*** PASSAGE ***

In April of 1942, Westminster Theological Seminary hosted “The Christian World Order Conference,” just a few short months after the United States had officially entered World War II. It was a time of great uncertainty in the world. The goal of the conference was to contrast a biblical view of the world with fascism, communism, and nationalism, which had taken root in Europe, Asia, and beyond. It was a conference dedicated to applying the riches of the Reformed theological tradition to public societal issues.
The conference’s success was evidence of a need for wider distribution of this content. The Presbyterian Guardian, a newspaper founded by J. Gresham Machen, and loosely affiliated with Westminster and the OPC, published nine articles in a series under the heading “The Christian in the 20th Century World” with the same goal as the conference.
The content of these articles is striking and, in many ways, as relevant to the 21st Century world as it was for readers in the mid-20th century. Westminster Magazine will be republishing each article, in print and online, over the next year.

*** DATA SHOWN ***

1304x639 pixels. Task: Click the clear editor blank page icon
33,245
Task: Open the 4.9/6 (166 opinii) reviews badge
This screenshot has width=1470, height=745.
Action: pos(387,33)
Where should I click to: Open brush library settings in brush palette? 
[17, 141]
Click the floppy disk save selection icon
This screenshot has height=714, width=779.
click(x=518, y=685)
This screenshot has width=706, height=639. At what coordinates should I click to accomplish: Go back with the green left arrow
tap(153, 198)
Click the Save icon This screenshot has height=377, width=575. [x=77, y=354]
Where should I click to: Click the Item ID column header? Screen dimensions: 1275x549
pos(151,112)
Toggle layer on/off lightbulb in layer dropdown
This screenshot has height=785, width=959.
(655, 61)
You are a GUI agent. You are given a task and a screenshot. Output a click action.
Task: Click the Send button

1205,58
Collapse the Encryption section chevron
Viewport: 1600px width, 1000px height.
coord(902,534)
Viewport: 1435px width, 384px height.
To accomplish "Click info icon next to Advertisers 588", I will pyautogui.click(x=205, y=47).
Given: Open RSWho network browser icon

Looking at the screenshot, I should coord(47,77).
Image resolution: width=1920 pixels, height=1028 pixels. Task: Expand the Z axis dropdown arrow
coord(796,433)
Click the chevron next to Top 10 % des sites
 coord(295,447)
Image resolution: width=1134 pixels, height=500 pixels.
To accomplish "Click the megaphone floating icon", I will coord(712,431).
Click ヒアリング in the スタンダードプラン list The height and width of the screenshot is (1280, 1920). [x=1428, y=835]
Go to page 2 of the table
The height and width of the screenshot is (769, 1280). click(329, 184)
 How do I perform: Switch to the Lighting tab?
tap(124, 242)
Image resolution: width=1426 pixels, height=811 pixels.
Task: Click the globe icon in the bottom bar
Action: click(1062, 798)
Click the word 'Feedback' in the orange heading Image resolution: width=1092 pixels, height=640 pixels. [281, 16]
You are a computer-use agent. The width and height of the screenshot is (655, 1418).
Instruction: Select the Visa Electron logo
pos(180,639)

***

**WORK REQUEST A**: In the passage about the 1942 conference, who founded The Presbyterian Guardian?
**WORK REQUEST B**: Write out the part of the passage about the 1942 conference starting with "In April of" and going on through "public societal issues.".
**WORK REQUEST C**: Sum up the passage about the 1942 conference in two sentences.

**ANSWER A**: J. Gresham Machen

**ANSWER B**:
In April of 1942, Westminster Theological Seminary hosted “The Christian World Order Conference,” just a few short months after the United States had officially entered World War II. It was a time of great uncertainty in the world. The goal of the conference was to contrast a biblical view of the world with fascism, communism, and nationalism, which had taken root in Europe, Asia, and beyond. It was a conference dedicated to applying the riches of the Reformed theological tradition to public societal issues.

**ANSWER C**: In April 1942, a few months after the United States entered World War II, Westminster Theological Seminary hosted a conference that set a biblical view of the world against fascism, communism, and nationalism. The Presbyterian Guardian then published a nine-article series with the same goal, and Westminster Magazine will republish each article over the next year.